Annual Review & Outlook, 2016
Cargo theft, smuggling, the import of harmful consumer products, and duty evasion all pose risks to public health and safety or cost a country customs revenue. But unlike threats perpetrated from the outside, violations committed by customs personnel themselves require a different set of safeguards.
Customs services everywhere face the risk of personnel conspiring with outside forces to compromise the supply chain. In certain places, personnel are regularly coerced through threats by cartels. Elsewhere, corruption is so institutionalized that bribery is viewed as a cost of doing business.
Regardless of motive, proper policies and procedures, aided by new technologies, can reduce these risks. For example, systems used for non-intrusive inspection of cargo are performing faster and producing clearer images. However, little benefit exists if a corrupted screener is intentionally not referring suspicious containers for inspection.

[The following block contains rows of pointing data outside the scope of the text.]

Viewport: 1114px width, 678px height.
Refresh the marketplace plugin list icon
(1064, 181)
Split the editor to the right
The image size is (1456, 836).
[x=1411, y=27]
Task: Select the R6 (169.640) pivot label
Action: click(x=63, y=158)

Fortunately, technologies now allow images to be reviewed remotely, in real time, at a centralized location to determine whether onsite personnel should perform a physical inspection. These systems also have the capability to share images in real time between foreign customs authorities, providing an additional layer of security.
Other tools that combat corrupt behavior are automated cargo targeting systems that assign risk based on trade data and then generate a referral for inspection of high-risk cargo that can only be overridden by a supervisor. Additionally, a system that randomly generates inspectors’ assignments reduces the threat of collusion between a customs official and a smuggler.
While no nation is immune to the corruption of customs personnel and resulting revenue leakage, it is particularly damaging to developing countries that need customs revenue for public betterment. Integrity building policies, procedures and technologies should be implemented in these places so that their economies may grow through the expansion of trade.